» Texto de lectura:
★ ★ ★ ★ ★ ★ ★

El lenguaje determina cómo pensamos y entendemos el mundo; cada palabra que usamos lleva un peso histórico y un significado que no es neutral. Cada interpretación puede limitar nuestra visión o abrirnos a nuevas realidades. Por eso, es crucial entender los poderes e intereses en juego y recordar que tenemos la posibilidad y capacidad de cuestionar definiciones, incluso de términos como “terrorismo”.
Durante la Revolución Francesa, esta palabra se empleó por primera vez para identificar la represión del gobierno contra sus propios ciudadanos. Con el tiempo, el concepto, modelado por la política y las emociones, se amplió, y hoy se utiliza para describir las hostilidades de fuerzas no oficiales. 
A pesar de la diferencia de criterios, en general hay un acuerdo tácito, de que terrorismo implica violencia; sin embargo, la situación se vuelve más compleja cuando se intenta clasificar esta agresión. ¿Qué hace que un acto y que quien lo ejecuta sean considerados terroristas?
El principal punto de conflicto para alcanzar un significado compartido y general, surge entre quienes apoyan y quienes se oponen a los movimientos de liberación que luchan por su autodeterminación. Bien sabemos, que cada vez que un pueblo intenta decidir su propio destino mediante mecanismos de violencia, es catalogado como terrorista. Esta divergencia de perspectivas ha impedido que ni siquiera en las Naciones Unidas se forme un consenso universal sobre qué es terrorismo.
Terrorismo de Estado
Anthony Richards se centra en una figura subestimada: el gobierno. Él explica que cuando una administración utiliza la violencia para mantener el control, suprimir a disidentes o avanzar en sus objetivos geopolíticos, lo hace con un nivel de poder institucional que agentes no oficiales simplemente no tienen. Bart De Schutter y Christine Van De Wyngaert profundizan en esta idea, y consideran que a diferencia del terrorismo no estatal, que suele ser breve y reactivo, el estatal es estructural y diseñado a alcanzar objetivos a largo plazo. Las tres miradas concuerdan en que la naturaleza sistemática—financiada y respaldada por recursos, junto a la legitimidad gubernamental y las narrativas de seguridad nacional—supera a las ofensivas aisladas de combatientes irregulares y pueden representar una amenaza significativamente mayor. Mientras que los atentados extremistas de gran impacto pueden causar daños inmediatos, las acciones de un estado reconfiguran sociedades, desplazan a millones, fomentan décadas de inestabilidad; mientras evitan la crítica y condena que normalmente se reserva para facciones insurgentes.

★ ★ ★ ★ ★ ★ ★

» Tareas por realizar:
1. Según el texto sobre el terrorismo, ¿con qué fin se usó por primera vez esa palabra durante la Revolución Francesa?
2. Prolonga el texto sobre el terrorismo a partir de su última oración.
El listado no tiene ningún papel en esto.

★ ★ ★ ★ ★ ★ ★

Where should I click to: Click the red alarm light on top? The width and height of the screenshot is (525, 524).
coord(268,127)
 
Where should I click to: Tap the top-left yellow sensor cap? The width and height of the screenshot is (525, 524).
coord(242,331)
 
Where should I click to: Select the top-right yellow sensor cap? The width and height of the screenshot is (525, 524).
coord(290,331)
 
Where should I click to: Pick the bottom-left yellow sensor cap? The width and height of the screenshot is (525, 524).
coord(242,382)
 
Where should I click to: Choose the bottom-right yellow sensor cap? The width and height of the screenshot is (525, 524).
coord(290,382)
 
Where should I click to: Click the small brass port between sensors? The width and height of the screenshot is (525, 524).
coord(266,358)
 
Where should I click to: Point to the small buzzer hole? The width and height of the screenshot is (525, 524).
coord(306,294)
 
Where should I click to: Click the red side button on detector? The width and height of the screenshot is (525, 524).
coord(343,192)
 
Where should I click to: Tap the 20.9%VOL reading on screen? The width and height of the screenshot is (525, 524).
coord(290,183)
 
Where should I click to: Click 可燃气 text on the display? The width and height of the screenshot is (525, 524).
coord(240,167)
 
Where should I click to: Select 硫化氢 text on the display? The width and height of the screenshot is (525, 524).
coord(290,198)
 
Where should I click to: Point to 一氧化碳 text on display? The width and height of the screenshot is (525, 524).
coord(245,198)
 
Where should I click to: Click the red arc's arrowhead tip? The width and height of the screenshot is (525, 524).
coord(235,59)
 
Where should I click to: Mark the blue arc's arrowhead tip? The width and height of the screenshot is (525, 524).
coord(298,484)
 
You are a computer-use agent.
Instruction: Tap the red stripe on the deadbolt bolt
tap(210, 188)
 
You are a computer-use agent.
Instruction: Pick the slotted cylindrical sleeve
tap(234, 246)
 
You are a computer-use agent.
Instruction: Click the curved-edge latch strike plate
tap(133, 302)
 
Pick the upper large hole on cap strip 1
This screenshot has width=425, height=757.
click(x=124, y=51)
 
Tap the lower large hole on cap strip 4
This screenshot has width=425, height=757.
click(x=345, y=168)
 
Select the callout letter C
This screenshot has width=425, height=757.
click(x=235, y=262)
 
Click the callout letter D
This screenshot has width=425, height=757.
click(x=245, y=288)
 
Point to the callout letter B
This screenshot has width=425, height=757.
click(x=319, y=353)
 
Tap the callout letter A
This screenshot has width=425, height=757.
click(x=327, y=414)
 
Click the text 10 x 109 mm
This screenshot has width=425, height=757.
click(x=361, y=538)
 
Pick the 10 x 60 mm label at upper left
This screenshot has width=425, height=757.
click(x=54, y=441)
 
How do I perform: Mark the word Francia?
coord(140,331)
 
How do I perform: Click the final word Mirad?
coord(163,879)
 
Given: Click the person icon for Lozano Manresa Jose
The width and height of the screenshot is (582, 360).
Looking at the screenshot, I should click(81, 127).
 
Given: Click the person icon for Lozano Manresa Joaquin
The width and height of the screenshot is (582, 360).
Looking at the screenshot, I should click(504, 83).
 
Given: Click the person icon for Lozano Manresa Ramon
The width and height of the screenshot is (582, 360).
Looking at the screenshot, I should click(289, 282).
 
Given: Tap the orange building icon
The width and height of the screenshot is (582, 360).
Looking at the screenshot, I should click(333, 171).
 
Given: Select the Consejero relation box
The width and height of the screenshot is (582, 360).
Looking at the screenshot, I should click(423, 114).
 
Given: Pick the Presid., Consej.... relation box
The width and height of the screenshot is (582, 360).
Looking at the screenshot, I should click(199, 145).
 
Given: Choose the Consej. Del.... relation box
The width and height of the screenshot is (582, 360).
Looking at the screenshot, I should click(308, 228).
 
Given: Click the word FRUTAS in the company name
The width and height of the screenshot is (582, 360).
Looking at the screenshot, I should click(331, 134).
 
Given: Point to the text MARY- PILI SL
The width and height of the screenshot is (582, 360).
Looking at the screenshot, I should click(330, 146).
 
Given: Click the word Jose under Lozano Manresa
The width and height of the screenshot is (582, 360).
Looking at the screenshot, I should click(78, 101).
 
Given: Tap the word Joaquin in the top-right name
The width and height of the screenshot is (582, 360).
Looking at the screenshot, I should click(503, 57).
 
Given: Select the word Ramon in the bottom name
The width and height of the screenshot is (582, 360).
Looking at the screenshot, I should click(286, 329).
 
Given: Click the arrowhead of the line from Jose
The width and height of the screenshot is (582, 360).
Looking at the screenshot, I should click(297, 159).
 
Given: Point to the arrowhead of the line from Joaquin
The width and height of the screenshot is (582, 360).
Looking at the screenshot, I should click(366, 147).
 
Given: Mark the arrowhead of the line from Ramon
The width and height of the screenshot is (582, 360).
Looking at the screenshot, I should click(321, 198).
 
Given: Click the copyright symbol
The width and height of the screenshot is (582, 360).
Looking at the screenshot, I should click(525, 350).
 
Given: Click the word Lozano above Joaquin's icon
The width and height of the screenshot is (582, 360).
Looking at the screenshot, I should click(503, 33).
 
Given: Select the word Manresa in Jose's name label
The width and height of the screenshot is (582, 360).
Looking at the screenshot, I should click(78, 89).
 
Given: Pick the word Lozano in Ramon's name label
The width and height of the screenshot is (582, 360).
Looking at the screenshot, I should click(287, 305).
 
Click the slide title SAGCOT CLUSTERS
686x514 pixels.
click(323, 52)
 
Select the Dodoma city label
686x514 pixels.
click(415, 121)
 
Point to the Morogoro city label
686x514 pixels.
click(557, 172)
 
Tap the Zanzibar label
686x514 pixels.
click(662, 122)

★ ★ ★ ★ ★ ★ ★

» Resultados finales:
1. Para identificar la represión del gobierno contra sus propios ciudadanos.

2.
Hemos escuchado con frecuencia frases como: “no negociamos con terroristas”, “terrorismo islámico” y “la guerra contra el terrorismo”. Académicos como Noam Chomsky y David Harvey argumentan que esta etiqueta busca justificar intervenciones militares. Michael Walzer, agrega que la noción de derrotar un elemento abstracto o un enemigo no tangible como el “terrorismo” posibilita que las incursiones armadas de países como EE.UU sean indefinidas. 
El autor Giorgio Agamben plantea que al calificar a una persona o grupo como terrorista se crea un “estado de excepción”, lo que permite a los gobiernos operar fuera de los límites de la ley. Chomsky añade que esto faculta la implementación de medidas inhumanas con total impunidad, como se ha visto en Guantánamo y Abu Ghraib donde hasta ahora ningún presidente ni alto funcionario ha enfrentado cargos. Pero no es solo EE.UU quien se ampara detrás de leyes antiterroristas. Estas regulaciones facilitan la represión en Rusia, los “campos de reeducación” en China y encarcelamientos y ejecuciones sumarias en Irán. Solo ayer, 17 de octubre de 2024, la policía británica allanó la casa del periodista Asa Winstanley en Londres, porque la Ley de Terrorismo de 2006 los habilitan.
Instituciones internacionales como las Naciones Unidas y la Corte Penal Internacional fallan repetidamente en responsabilizar a todos los actores de manera equitativa. Las desapariciones forzadas durante la dictadura de Pinochet en Chile; la tortura bajo el régimen militar de Videla en Argentina; las ejecuciones públicas en Corea del Norte dirigidas por Jong-Un; y la brutal represión en Irán durante el Movimiento Verde en 2009 y las protestas por Mahsa Amini en 2022; resaltan cómo la violencia estatal se utiliza para mantener el control y silenciar la disidencia; y como las autoridades eluden las mismas reglas que ayudaron a crear.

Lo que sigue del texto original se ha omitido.